**WHAT IS NEEDED:** Every entry must be given again exactly. Include no pictures.

**DATA SUPPLIED:**
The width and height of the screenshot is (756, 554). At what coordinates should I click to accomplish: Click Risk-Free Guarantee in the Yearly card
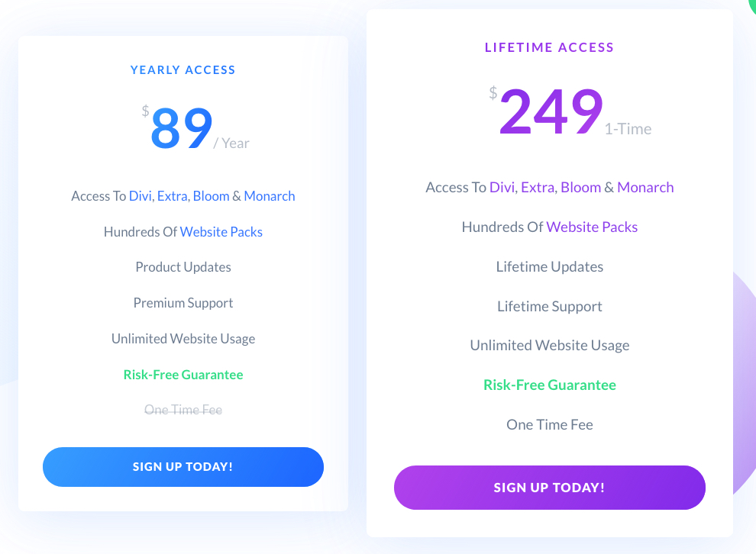tap(183, 375)
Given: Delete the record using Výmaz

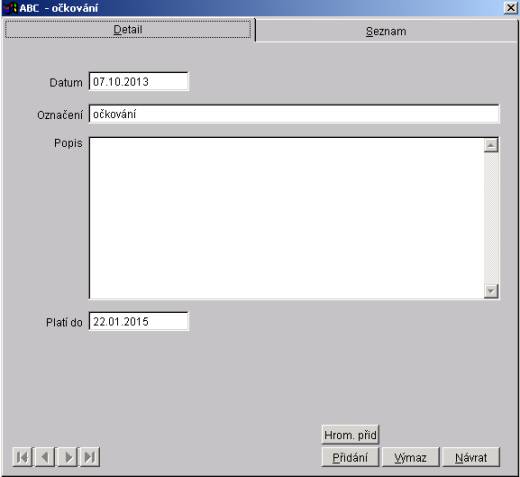Looking at the screenshot, I should [x=411, y=457].
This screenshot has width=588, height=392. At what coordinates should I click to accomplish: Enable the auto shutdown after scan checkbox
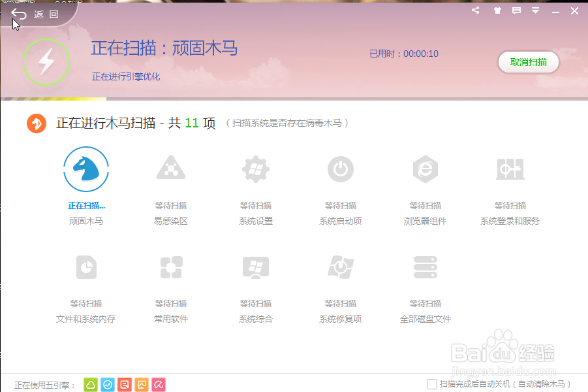point(430,385)
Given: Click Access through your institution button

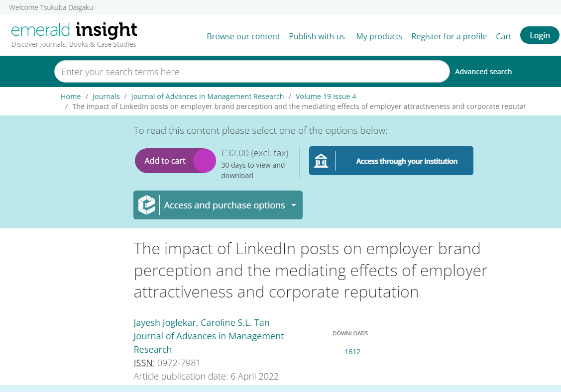Looking at the screenshot, I should coord(391,161).
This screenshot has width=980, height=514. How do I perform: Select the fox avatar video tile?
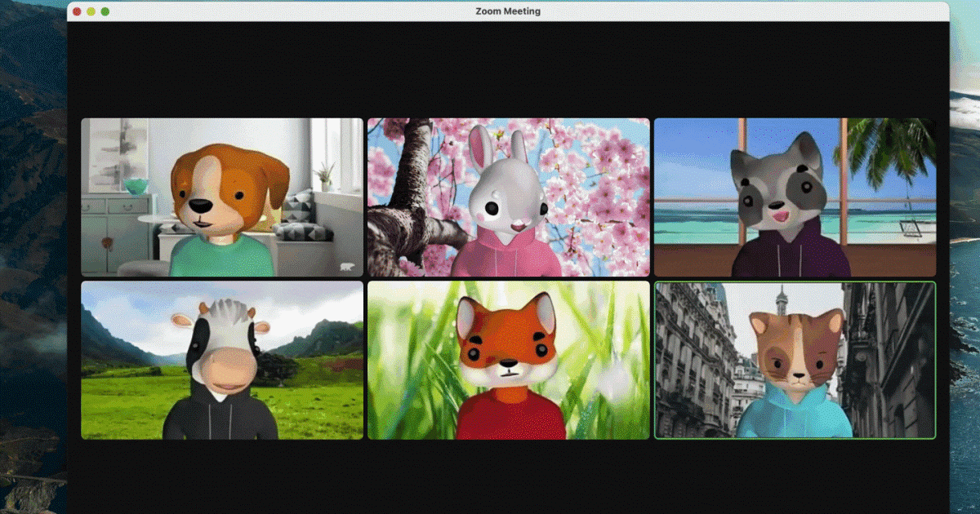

**PROBLEM SOLUTION:**
The width and height of the screenshot is (756, 554). At what coordinates should I click to accomplish: Click Risk-Free Guarantee in the Yearly card
tap(183, 375)
Given: Delete the record using Výmaz

Looking at the screenshot, I should [x=411, y=457].
This screenshot has width=588, height=392. At what coordinates should I click to accomplish: Enable the auto shutdown after scan checkbox
point(430,385)
Given: Click Access through your institution button

Looking at the screenshot, I should coord(391,161).
This screenshot has width=980, height=514. How do I perform: Select the fox avatar video tile?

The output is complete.